Establishing an AI safety lab at Oxford seems like a good idea in general, and I expect that research which focuses on mechanistic interpretability is particularly likely to yield concrete, meaningful, and actionable results.

Additionally, Fazl has a track record of competence in organizational management, as shown by his contributions to Apart Lab and his organizational work for the Alignment Jam / Interpretability Hackathon.

Disclaimer: My main interactions with Fazl, and my impressions above, were through Interpretability Hackathon 3 and subsequent discussions, and that is how I heard about this manifund.

Disclaimer: I do not specialize in grant-making in an impact market context - my donation should be interpreted as an endorsement of an AI safety lab existing at Oxford being a net positive, not as an intentional bid to change market prices.

RenanAraujo avatar

Renan Araujo

4 months ago

Interesting project! I'm curious about a couple of things:

  1. What would the research agenda be like, most likely? (Eg what you think would be the most exciting version and the realistic version)

  2. How many people do you expect would work on that agenda and what would their background be on? (Eg would they already have an alignment-related background, just technical folks interested in the field, PhD students or faculty, etc)

🌴

Fazl Barez

4 months ago

Thank you for the thoughtful questions, Renan.

1- The research agenda is still in formation as a key goal over the next 3-4 months is to further shape the directions and priorities and secure funding from the identified sources. However, I envision a significant portion focusing on interpretability, particularly interpreting reward models learned via reinforcement learning. Additional areas will likely include safe verification techniques, aligning with much of Stuart Russell's work as well as the expert areas of Phil and David.
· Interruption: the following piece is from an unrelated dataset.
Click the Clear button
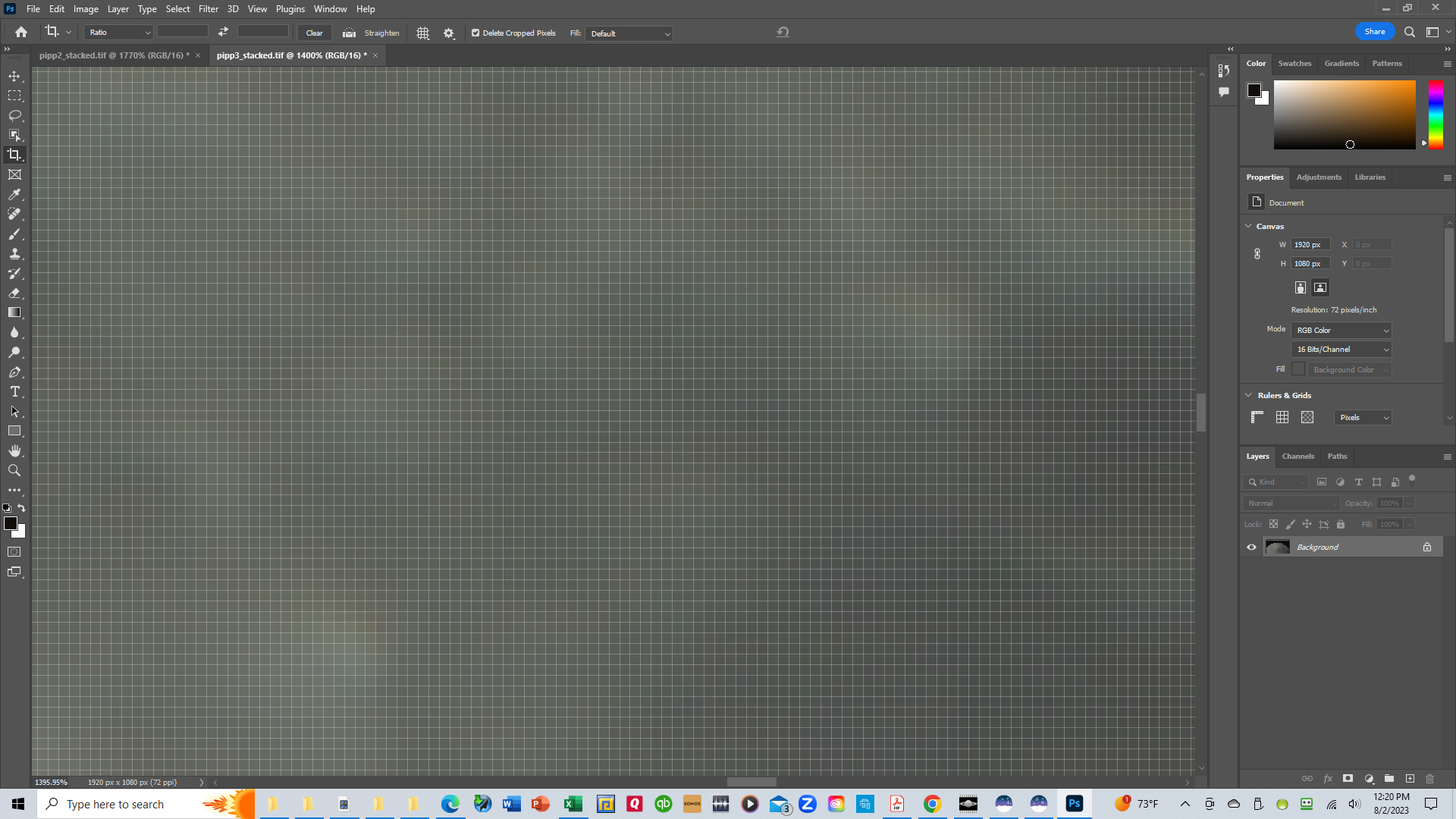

2- Regarding team composition, we expect at least two existing research fellows to be involved and several PhD students to be hired. Most members will have strong technical backgrounds and solid foundational knowledge in AI alignment literature. We aim to assemble a diverse team with complementary strengths to pursue impactful research directions.
Please let me know if you have any other questions! I'm excited by the potential here and value your perspective.

RenanAraujo avatar

Renan Araujo

3 months ago

@kiko7 thanks! Ultimately, I decided to not evaluate this since I don't feel confident about having the right background for that. I incentivize others with a more technical background to evaluate this grant.

🍉

Chris Leong

4 months ago

I would be really excited to see the establishment of an AI safety lab at Oxford as this would help establish the credibility of the field which is one of the core problems holding alignment research back.

That said, I suspect that a proper research direction is crucial when establishing a new lab as its important to lead people down promising paths. I haven’t evaluated their proposed directions in detail, so I would encourage anyone considering donating large amounts of money to do so themselves.

Disclaimer: Fazl and I were discussing collaborating on movement building in the past.

esbenkran avatar

Esben Kran

4 months ago

This seems like a high-EV project and working with FB in Apart Research, I have been impressed by his work ethic and commitment to real impact. One of my worries in the establishment of a new lab is that it could get caught in producing low-impact research, but with him at the helm and the support of Krueger, there is little doubt that this lab will take paths towards concrete efforts to reducing existential risk from AI.

Additionally, the support of the Torr Vision Group provides the credibility and support that other new labs would need to build up over a longer period of time, potentially speeding up the path to impact for the proposed project. I do not specialize in grant-making and provide this donation as a call-to-action for other grant-makers to support the project.